[Item-finding entries]
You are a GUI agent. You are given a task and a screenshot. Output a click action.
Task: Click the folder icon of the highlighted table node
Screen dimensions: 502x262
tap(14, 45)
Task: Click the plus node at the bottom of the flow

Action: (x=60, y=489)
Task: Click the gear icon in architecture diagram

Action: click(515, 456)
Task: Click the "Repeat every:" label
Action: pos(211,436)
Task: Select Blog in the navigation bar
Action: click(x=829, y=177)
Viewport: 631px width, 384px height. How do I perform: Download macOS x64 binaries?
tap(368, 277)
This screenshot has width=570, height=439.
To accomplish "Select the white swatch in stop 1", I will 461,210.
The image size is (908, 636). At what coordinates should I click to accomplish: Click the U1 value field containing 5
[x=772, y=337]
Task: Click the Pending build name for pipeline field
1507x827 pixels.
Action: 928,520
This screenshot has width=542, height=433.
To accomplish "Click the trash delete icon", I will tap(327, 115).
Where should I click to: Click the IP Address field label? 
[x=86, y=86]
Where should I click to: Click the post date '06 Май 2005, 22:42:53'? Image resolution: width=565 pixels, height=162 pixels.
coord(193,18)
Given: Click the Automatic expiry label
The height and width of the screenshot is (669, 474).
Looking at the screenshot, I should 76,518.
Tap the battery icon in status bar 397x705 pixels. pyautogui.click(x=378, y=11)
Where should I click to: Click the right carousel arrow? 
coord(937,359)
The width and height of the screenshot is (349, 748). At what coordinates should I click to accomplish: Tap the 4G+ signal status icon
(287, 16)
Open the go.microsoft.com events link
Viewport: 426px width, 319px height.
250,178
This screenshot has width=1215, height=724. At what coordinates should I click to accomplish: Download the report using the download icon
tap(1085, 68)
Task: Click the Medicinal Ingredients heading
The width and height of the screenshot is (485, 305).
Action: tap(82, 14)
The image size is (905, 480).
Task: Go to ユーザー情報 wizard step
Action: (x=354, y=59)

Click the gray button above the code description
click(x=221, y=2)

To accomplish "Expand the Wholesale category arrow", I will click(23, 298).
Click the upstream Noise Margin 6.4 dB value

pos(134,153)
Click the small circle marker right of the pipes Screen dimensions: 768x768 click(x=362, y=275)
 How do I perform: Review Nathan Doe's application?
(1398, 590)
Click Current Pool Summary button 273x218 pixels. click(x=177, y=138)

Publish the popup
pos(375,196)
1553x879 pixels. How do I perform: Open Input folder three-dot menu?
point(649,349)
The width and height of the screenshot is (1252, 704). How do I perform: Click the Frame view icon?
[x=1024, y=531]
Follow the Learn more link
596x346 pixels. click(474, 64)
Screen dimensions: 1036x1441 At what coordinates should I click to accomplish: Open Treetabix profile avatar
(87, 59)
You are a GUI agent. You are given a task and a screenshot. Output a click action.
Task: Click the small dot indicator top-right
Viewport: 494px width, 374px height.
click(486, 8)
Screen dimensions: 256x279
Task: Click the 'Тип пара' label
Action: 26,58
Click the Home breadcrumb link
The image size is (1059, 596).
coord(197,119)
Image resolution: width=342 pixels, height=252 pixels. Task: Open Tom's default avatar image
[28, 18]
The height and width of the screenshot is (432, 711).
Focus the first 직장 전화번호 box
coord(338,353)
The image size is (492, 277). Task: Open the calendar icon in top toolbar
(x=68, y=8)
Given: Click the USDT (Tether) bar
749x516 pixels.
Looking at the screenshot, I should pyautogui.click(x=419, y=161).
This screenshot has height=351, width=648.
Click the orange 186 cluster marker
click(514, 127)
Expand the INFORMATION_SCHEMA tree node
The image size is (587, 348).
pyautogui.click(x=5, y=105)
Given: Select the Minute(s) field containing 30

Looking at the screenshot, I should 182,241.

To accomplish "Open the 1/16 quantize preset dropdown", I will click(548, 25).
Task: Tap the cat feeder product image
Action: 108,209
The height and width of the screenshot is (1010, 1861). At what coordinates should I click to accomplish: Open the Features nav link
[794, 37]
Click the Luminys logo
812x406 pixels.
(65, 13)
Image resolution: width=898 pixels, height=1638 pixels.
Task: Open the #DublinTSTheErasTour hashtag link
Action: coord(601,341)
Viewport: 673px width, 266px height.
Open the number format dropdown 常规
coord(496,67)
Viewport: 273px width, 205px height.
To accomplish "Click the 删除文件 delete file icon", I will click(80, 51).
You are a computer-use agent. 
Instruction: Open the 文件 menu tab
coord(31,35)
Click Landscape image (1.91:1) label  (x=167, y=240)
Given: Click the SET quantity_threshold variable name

◆ **OBJECTIVE**:
Pull out every line of the entries above that contains the string "delete", matching case exactly.

◆ **TASK RESULT**:
To accomplish "Click the trash delete icon", I will tap(327, 115).
To accomplish "Click the 删除文件 delete file icon", I will click(80, 51).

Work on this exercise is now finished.